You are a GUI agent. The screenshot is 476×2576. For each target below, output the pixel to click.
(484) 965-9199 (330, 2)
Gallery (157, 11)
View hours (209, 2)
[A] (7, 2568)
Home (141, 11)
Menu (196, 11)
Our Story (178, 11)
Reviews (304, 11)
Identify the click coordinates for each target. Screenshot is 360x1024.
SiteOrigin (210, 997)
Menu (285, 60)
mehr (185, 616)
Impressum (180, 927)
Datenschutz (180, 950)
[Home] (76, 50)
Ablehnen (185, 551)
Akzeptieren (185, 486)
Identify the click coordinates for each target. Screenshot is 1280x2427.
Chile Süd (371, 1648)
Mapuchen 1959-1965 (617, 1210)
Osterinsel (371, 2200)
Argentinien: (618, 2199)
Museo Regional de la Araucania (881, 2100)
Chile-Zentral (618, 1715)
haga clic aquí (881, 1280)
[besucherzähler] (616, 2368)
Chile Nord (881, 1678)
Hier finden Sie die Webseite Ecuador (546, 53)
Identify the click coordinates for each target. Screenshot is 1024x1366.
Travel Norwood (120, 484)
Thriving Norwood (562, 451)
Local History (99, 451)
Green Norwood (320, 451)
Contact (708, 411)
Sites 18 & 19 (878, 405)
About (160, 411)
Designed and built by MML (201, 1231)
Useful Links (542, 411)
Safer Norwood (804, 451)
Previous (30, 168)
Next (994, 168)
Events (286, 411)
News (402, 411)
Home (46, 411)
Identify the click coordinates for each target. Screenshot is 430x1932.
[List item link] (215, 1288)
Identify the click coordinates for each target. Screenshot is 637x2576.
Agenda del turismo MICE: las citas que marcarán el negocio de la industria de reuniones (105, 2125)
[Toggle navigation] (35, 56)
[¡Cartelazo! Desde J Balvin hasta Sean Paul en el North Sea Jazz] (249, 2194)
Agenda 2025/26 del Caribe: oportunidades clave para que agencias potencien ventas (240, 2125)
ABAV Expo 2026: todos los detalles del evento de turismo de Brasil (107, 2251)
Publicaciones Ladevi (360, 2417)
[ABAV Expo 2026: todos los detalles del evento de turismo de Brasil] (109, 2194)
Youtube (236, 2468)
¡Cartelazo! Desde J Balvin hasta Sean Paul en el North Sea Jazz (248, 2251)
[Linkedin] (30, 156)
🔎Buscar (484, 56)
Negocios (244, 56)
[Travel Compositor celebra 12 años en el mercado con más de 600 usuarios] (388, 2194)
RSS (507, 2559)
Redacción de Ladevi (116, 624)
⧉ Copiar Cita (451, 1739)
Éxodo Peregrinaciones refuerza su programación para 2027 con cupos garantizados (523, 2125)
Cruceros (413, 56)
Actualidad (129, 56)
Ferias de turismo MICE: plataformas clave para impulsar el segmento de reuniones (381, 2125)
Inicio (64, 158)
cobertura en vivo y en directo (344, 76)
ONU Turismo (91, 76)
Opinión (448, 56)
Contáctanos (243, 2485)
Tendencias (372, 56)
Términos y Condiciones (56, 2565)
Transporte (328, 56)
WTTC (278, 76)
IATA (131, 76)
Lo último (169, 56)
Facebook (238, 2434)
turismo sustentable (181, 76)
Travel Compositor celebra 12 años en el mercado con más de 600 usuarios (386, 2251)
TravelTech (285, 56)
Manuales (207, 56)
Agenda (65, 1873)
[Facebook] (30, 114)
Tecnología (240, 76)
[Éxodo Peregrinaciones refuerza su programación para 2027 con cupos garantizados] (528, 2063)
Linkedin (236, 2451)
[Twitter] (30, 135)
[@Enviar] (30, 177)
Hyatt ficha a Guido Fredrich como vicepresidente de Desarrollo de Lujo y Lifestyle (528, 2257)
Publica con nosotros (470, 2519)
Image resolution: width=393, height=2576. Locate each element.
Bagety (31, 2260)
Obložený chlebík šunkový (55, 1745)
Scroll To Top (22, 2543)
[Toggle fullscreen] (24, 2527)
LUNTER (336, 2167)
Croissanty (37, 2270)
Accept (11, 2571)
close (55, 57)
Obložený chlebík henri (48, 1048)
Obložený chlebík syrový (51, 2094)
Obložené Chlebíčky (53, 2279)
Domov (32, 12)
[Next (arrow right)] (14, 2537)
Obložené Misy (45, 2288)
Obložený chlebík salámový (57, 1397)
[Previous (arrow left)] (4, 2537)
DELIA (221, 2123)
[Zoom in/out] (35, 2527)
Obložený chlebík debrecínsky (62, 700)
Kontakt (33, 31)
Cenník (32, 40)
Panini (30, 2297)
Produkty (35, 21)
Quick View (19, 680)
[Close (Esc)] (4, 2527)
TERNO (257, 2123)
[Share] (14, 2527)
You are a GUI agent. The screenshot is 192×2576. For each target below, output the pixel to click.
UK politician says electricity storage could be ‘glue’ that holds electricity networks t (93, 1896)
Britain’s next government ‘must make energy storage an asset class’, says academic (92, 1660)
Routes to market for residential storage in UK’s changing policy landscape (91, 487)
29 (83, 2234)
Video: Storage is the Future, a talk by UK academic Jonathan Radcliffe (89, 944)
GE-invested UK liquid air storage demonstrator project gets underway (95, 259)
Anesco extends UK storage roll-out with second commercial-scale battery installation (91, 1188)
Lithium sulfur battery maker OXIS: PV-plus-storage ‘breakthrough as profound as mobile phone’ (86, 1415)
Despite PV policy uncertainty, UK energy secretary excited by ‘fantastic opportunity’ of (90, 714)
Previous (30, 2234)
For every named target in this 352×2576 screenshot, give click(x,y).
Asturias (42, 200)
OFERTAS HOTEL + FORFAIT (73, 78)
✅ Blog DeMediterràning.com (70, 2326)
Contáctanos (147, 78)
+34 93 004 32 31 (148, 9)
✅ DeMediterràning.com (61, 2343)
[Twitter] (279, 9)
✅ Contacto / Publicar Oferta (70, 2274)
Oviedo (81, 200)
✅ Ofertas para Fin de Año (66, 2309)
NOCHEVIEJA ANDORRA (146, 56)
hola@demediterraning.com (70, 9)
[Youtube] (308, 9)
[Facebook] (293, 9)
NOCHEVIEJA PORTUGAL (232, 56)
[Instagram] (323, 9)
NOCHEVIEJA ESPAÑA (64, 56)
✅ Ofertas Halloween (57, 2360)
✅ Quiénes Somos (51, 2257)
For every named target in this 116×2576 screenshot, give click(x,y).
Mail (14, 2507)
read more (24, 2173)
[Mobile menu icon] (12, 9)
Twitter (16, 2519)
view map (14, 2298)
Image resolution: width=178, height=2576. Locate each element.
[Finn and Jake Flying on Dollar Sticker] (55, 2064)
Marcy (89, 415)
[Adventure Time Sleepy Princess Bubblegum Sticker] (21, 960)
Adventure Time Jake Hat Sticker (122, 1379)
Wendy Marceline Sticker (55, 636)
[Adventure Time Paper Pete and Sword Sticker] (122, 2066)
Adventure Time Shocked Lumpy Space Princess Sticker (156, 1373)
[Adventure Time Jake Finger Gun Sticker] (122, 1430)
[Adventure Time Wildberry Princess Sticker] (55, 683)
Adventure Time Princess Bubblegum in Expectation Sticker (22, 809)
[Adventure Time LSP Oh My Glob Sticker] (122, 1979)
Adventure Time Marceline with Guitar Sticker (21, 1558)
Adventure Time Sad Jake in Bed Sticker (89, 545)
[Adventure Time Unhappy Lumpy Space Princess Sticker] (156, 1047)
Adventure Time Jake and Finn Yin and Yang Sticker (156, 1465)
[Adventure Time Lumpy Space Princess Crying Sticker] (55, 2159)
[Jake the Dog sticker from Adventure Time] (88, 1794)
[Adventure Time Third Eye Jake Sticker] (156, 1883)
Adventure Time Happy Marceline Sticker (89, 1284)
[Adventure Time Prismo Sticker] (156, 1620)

### Your objective
Please repeat the data in full so that nothing differs from the original.

### Task response
You are a GUI agent. The screenshot is 476×2576. For each target below, output the pixel to click.
(484) 965-9199 (330, 2)
Gallery (157, 11)
View hours (209, 2)
[A] (7, 2568)
Home (141, 11)
Menu (196, 11)
Our Story (178, 11)
Reviews (304, 11)
Identify the click coordinates for each target. Screenshot is 360x1024.
SiteOrigin (210, 997)
Menu (285, 60)
mehr (185, 616)
Impressum (180, 927)
Datenschutz (180, 950)
[Home] (76, 50)
Ablehnen (185, 551)
Akzeptieren (185, 486)
Identify the click coordinates for each target. Screenshot is 1280x2427.
Chile Süd (371, 1648)
Mapuchen 1959-1965 (617, 1210)
Osterinsel (371, 2200)
Argentinien: (618, 2199)
Museo Regional de la Araucania (881, 2100)
Chile-Zentral (618, 1715)
haga clic aquí (881, 1280)
[besucherzähler] (616, 2368)
Chile Nord (881, 1678)
Hier finden Sie die Webseite Ecuador (546, 53)
Identify the click coordinates for each target. Screenshot is 1024x1366.
Travel Norwood (120, 484)
Thriving Norwood (562, 451)
Local History (99, 451)
Green Norwood (320, 451)
Contact (708, 411)
Sites 18 & 19 (878, 405)
About (160, 411)
Designed and built by MML (201, 1231)
Useful Links (542, 411)
Safer Norwood (804, 451)
Previous (30, 168)
Next (994, 168)
Events (286, 411)
News (402, 411)
Home (46, 411)
Identify the click coordinates for each target. Screenshot is 430x1932.
[List item link] (215, 1288)
Identify the click coordinates for each target. Screenshot is 637x2576.
Agenda del turismo MICE: las citas que marcarán el negocio de la industria de reuniones (105, 2125)
[Toggle navigation] (35, 56)
[¡Cartelazo! Desde J Balvin hasta Sean Paul en el North Sea Jazz] (249, 2194)
Agenda 2025/26 del Caribe: oportunidades clave para que agencias potencien ventas (240, 2125)
ABAV Expo 2026: todos los detalles del evento de turismo de Brasil (107, 2251)
Publicaciones Ladevi (360, 2417)
[ABAV Expo 2026: todos los detalles del evento de turismo de Brasil] (109, 2194)
Youtube (236, 2468)
¡Cartelazo! Desde J Balvin hasta Sean Paul en el North Sea Jazz (248, 2251)
[Linkedin] (30, 156)
🔎Buscar (484, 56)
Negocios (244, 56)
[Travel Compositor celebra 12 años en el mercado con más de 600 usuarios] (388, 2194)
RSS (507, 2559)
Redacción de Ladevi (116, 624)
⧉ Copiar Cita (451, 1739)
Éxodo Peregrinaciones refuerza su programación para 2027 con cupos garantizados (523, 2125)
Cruceros (413, 56)
Actualidad (129, 56)
Ferias de turismo MICE: plataformas clave para impulsar el segmento de reuniones (381, 2125)
Inicio (64, 158)
cobertura en vivo y en directo (344, 76)
ONU Turismo (91, 76)
Opinión (448, 56)
Contáctanos (243, 2485)
Tendencias (372, 56)
Términos y Condiciones (56, 2565)
Transporte (328, 56)
WTTC (278, 76)
IATA (131, 76)
Lo último (169, 56)
Facebook (238, 2434)
turismo sustentable (181, 76)
Travel Compositor celebra 12 años en el mercado con más de 600 usuarios (386, 2251)
TravelTech (285, 56)
Manuales (207, 56)
Agenda (65, 1873)
[Facebook] (30, 114)
Tecnología (240, 76)
[Éxodo Peregrinaciones refuerza su programación para 2027 con cupos garantizados] (528, 2063)
Linkedin (236, 2451)
[Twitter] (30, 135)
[@Enviar] (30, 177)
Hyatt ficha a Guido Fredrich como vicepresidente de Desarrollo de Lujo y Lifestyle (528, 2257)
Publica con nosotros (470, 2519)
Image resolution: width=393, height=2576. Locate each element.
Bagety (31, 2260)
Obložený chlebík šunkový (55, 1745)
Scroll To Top (22, 2543)
[Toggle fullscreen] (24, 2527)
LUNTER (336, 2167)
Croissanty (37, 2270)
Accept (11, 2571)
close (55, 57)
Obložený chlebík henri (48, 1048)
Obložený chlebík syrový (51, 2094)
Obložené Chlebíčky (53, 2279)
Domov (32, 12)
[Next (arrow right)] (14, 2537)
Obložené Misy (45, 2288)
Obložený chlebík salámový (57, 1397)
[Previous (arrow left)] (4, 2537)
DELIA (221, 2123)
[Zoom in/out] (35, 2527)
Obložený chlebík debrecínsky (62, 700)
Kontakt (33, 31)
Cenník (32, 40)
Panini (30, 2297)
Produkty (35, 21)
Quick View (19, 680)
[Close (Esc)] (4, 2527)
TERNO (257, 2123)
[Share] (14, 2527)
You are a GUI agent. The screenshot is 192×2576. For each target below, output the pixel to click.
UK politician says electricity storage could be ‘glue’ that holds electricity networks t (93, 1896)
Britain’s next government ‘must make energy storage an asset class’, says academic (92, 1660)
Routes to market for residential storage in UK’s changing policy landscape (91, 487)
29 (83, 2234)
Video: Storage is the Future, a talk by UK academic Jonathan Radcliffe (89, 944)
GE-invested UK liquid air storage demonstrator project gets underway (95, 259)
Anesco extends UK storage roll-out with second commercial-scale battery installation (91, 1188)
Lithium sulfur battery maker OXIS: PV-plus-storage ‘breakthrough as profound as mobile phone’ (86, 1415)
Despite PV policy uncertainty, UK energy secretary excited by ‘fantastic opportunity’ of (90, 714)
Previous (30, 2234)
For every named target in this 352×2576 screenshot, give click(x,y).
Asturias (42, 200)
OFERTAS HOTEL + FORFAIT (73, 78)
✅ Blog DeMediterràning.com (70, 2326)
Contáctanos (147, 78)
+34 93 004 32 31 (148, 9)
✅ DeMediterràning.com (61, 2343)
[Twitter] (279, 9)
✅ Contacto / Publicar Oferta (70, 2274)
Oviedo (81, 200)
✅ Ofertas para Fin de Año (66, 2309)
NOCHEVIEJA ANDORRA (146, 56)
hola@demediterraning.com (70, 9)
[Youtube] (308, 9)
[Facebook] (293, 9)
NOCHEVIEJA PORTUGAL (232, 56)
[Instagram] (323, 9)
NOCHEVIEJA ESPAÑA (64, 56)
✅ Ofertas Halloween (57, 2360)
✅ Quiénes Somos (51, 2257)
For every named target in this 116×2576 screenshot, give click(x,y).
Mail (14, 2507)
read more (24, 2173)
[Mobile menu icon] (12, 9)
Twitter (16, 2519)
view map (14, 2298)
Image resolution: width=178, height=2576. Locate each element.
[Finn and Jake Flying on Dollar Sticker] (55, 2064)
Marcy (89, 415)
[Adventure Time Sleepy Princess Bubblegum Sticker] (21, 960)
Adventure Time Jake Hat Sticker (122, 1379)
Wendy Marceline Sticker (55, 636)
[Adventure Time Paper Pete and Sword Sticker] (122, 2066)
Adventure Time Shocked Lumpy Space Princess Sticker (156, 1373)
[Adventure Time Jake Finger Gun Sticker] (122, 1430)
[Adventure Time Wildberry Princess Sticker] (55, 683)
Adventure Time Princess Bubblegum in Expectation Sticker (22, 809)
[Adventure Time LSP Oh My Glob Sticker] (122, 1979)
Adventure Time Marceline with Guitar Sticker (21, 1558)
Adventure Time Sad Jake in Bed Sticker (89, 545)
[Adventure Time Unhappy Lumpy Space Princess Sticker] (156, 1047)
Adventure Time Jake and Finn Yin and Yang Sticker (156, 1465)
[Adventure Time Lumpy Space Princess Crying Sticker] (55, 2159)
[Jake the Dog sticker from Adventure Time] (88, 1794)
[Adventure Time Third Eye Jake Sticker] (156, 1883)
Adventure Time Happy Marceline Sticker (89, 1284)
[Adventure Time Prismo Sticker] (156, 1620)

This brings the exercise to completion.